During July 2003, the Company issued 1,431,364 shares of its common stock
pursuant to the exercise of warrants, as amended, by institutional investors who
participated in the Company's private placement of common stock in November and
December, 2001. The warrant exercise resulted in gross proceeds of approximately
$3,335,000. The placement agent in the transaction received approximately
$200,000 in commissions. All of the warrants that were issued as part of the
2001 private placement have now been exercised.

* * * * * *




ITEM 2: MANAGEMENT'S DISCUSSION AND ANALYSIS OF FINANCIAL
- ----------------------------------------------------------------
CONDITION AND RESULTS OF OPERATIONS
-----------------------------------

Critical Accounting Policies

We consider the following accounting policies to be the most important to
our financial position and results of operations or are policies that require
the exercise of significant judgment and/or estimates.

Revenue Recognition - We consider our revenue recognition policy critical
to the understanding of our business operations and results of operations. The
Company supplies Internet banking and electronic bill presentment and payment
software to financial institutions ("FI's"). The Company's revenues associated
with integrated solutions that bundle software products with customization,
installation and training services are recognized using the percentage of
completion method of accounting.

The Company's bill payment technology software does not require significant
customization. Upon delivery, the Company either recognizes revenue ratably over
the contract period for contracts where vendor specific objective evidence
("VSOE") of fair value for post contract customer support ("PCS") does not exist
or recognizes revenue in full where VSOE of fair value for PCS does exist.

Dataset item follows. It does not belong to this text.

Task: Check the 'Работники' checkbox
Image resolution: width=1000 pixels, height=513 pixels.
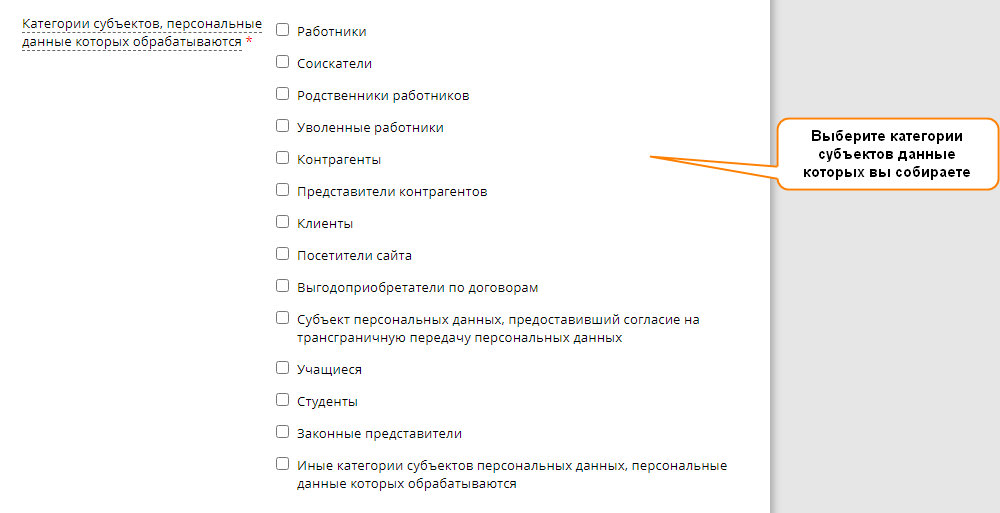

The Company enters into multiple element arrangements. Elements typically
include software, consulting, implementation and PCS. PCS contracts generally
require the Company to provide technical support and unspecified readily
available software updates and upgrades to customers. Revenue for these multiple
element arrangements is recognized when there is persuasive evidence of an
arrangement and delivery to the customer has occurred, the fee is fixed and
determinable, and collectibility is considered probable. Advance payments are
recorded as deferred revenue until the products are shipped, services are
delivered and all obligations are met. Currently, the Company does not have VSOE
of fair value for some of the elements within its multiple element arrangements.
Therefore, all revenue under such arrangements is being recognized ratably over
the term of the PCS contract. Revenue from transactional services, which
includes hosting and application services provider ("ASP") services, is
recognized as transactions are processed.

Emerging Issues Task Force Abstract Issue No. 00-3, Application of AICPA
Statement of Position 97-2 to Arrangements that Include the Right to Use
Software Stored on Another Entity's Hardware ("EITF 00-3"), provides guidance in
determining whether or not the provisions of Statement of Position No. 97-2,
Software Revenue Recognition ("SOP 97-2"), should be applied to hosting
arrangements. The Company has some contracts where the customers operate our
software in an ASP environment. The customer may not take possession of the
software without incurring significant transition and infrastructure costs, as
well as potential payments of fees to the Company for the termination of such
arrangements. In cases where the customer has not licensed software from
InteliData, the customer must also purchase a license prior to having the right
to use the software in its own operating environment, in addition to the
aforementioned fees. In these situations, the Company applies the guidance under
EITF 00-3 and the Staff Accounting Bulletin No. 101, Revenue Recognition in
Financial Statements, and recognizes the revenue associated with the license
and/or implementation fees ratably over the initial term of the contract.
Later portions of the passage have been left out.